Polycystic ovary syndrome (PCOS) is a common condition caused by an imbalance of reproductive hormones. A doctor may recommend making lifestyle changes to help manage your symptoms.
What Is Polycystic Ovary Syndrome (PCOS)?
Polycystic ovary syndrome affects 6% to 12% of women who are of reproductive age. Women with PCOS are often insulin resistant and may have higher levels of androgens. Androgens are hormones that are present in both men and women:
Some of the symptoms of PCOS include:
- Irregular menstrual cycle
- Excessive hair on your chin or face (hirsutism)
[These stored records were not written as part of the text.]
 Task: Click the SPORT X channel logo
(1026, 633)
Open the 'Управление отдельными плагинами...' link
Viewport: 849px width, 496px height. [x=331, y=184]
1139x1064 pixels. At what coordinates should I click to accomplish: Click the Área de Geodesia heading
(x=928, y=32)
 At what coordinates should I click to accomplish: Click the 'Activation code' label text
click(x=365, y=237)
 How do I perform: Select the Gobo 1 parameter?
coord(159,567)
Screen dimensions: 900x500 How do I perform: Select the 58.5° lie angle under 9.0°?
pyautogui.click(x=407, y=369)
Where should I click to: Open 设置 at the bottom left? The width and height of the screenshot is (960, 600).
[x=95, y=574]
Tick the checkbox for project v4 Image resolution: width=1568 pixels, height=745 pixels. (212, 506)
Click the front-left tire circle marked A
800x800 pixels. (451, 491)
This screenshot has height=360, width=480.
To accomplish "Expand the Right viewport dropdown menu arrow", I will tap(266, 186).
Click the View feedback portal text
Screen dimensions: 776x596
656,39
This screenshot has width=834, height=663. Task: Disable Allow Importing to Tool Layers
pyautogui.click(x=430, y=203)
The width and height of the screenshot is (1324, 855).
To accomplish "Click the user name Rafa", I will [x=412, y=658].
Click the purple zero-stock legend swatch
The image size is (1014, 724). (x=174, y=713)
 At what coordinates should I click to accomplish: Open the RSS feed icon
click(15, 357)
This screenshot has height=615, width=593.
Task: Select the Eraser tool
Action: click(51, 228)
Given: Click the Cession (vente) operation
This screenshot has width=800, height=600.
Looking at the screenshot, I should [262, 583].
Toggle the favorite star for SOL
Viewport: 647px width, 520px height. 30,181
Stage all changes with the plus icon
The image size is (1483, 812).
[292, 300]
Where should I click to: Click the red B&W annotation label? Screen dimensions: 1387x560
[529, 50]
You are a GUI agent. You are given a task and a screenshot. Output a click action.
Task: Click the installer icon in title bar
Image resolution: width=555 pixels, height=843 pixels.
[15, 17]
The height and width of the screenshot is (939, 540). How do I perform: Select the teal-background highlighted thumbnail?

- Thinning of your hair, or hair loss
- Darkening of your skin, especially in your groin, underneath your breasts, and along the creases around your neck
- Acne on your face, upper back, and chest
- Skin tags, which are small excess flaps of skin in your neck area or armpits
If your symptoms aren’t managed, you’re at a higher risk for serious health problems like:
- Heart disease
- High blood pressure
- High cholesterol
- Diabetes — more than 50% of women with polycystic ovary syndrome get type 2 diabetes by the age of 40.
- Gestational diabetes
- Sleep apnea, when your breathing repeatedly stops during the night.
- Stroke
Lifestyle Changes for PCOS
There’s no cure for PCOS, but your symptoms can be managed by making some lifestyle changes.
Exercise and PCOS
Exercise has a positive effect on polycystic ovary syndrome. It not only helps with weight loss but also may reduce the testosterone concentration in your blood.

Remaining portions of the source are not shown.